Mental Floss

Scientists Find Awesome Fluorescent Corals in the Red Sea

Shaunacy Ferro
Prof. Jörg Wiedenmann
Prof. Jörg Wiedenmann / Prof. Jörg Wiedenmann

The deep sea is more colorful than we thought. Corals living 165 feet beneath the surface of the Red Sea glow green, yellow, and red, according to a new report by an international team of scientists in PLOS ONE.

Green fluorescent corals have been routinely observed in shallow waters, but the deep water corals spotted off the coast of Eliat, Israel are unusual for their wide spectrum of color. Orange-red colors are absent from shallow reefs, but present at greater depths of 165 to 195 feet below the surface.
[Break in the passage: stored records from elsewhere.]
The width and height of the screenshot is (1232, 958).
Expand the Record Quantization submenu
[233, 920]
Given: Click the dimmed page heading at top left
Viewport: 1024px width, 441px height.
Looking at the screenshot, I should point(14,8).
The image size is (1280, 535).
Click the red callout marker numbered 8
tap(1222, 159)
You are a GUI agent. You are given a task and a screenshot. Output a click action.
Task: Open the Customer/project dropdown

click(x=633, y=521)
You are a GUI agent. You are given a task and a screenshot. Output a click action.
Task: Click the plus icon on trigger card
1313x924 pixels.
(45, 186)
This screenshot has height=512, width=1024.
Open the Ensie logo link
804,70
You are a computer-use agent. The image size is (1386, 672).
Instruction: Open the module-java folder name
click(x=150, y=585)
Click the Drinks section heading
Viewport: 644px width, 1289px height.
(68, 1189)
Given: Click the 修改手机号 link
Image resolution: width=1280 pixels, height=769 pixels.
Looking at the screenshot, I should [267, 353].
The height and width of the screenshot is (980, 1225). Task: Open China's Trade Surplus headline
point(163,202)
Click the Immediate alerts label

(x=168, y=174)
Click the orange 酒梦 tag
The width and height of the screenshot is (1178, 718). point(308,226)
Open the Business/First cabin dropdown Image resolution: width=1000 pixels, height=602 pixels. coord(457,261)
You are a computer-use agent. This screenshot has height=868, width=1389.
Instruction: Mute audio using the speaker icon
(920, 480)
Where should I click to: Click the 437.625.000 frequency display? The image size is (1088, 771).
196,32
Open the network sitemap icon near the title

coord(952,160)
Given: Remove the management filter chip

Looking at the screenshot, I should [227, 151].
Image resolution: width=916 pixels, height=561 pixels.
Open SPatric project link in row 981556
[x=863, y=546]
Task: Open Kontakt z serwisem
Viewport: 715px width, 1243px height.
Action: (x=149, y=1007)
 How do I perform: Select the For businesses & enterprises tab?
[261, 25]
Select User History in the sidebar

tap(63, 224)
Fluorescent pigments act as a kind of sunblock for coral at shallow depths, protecting it from harmful UV rays. But some of the corals produce a fluorescent glow even in the absence of a light source in regions of the ocean where getting any sunlight at all can be difficult. These corals don’t need sunscreen. So why the glow?

While scientists are still figuring that out, it might be a way to get more light to the symbiotic algae that live in the reefs and produce oxygen for the corals. These zooxanthellae undergo photosynthesis, so the light produced by the corals may help them survive and thrive at greater depths in the absence of sunlight.

The pigments found in corals might also be useful in scientific laboratories. The fluorescent pigments could be used to highlight specific cells or structures in biomedical imaging.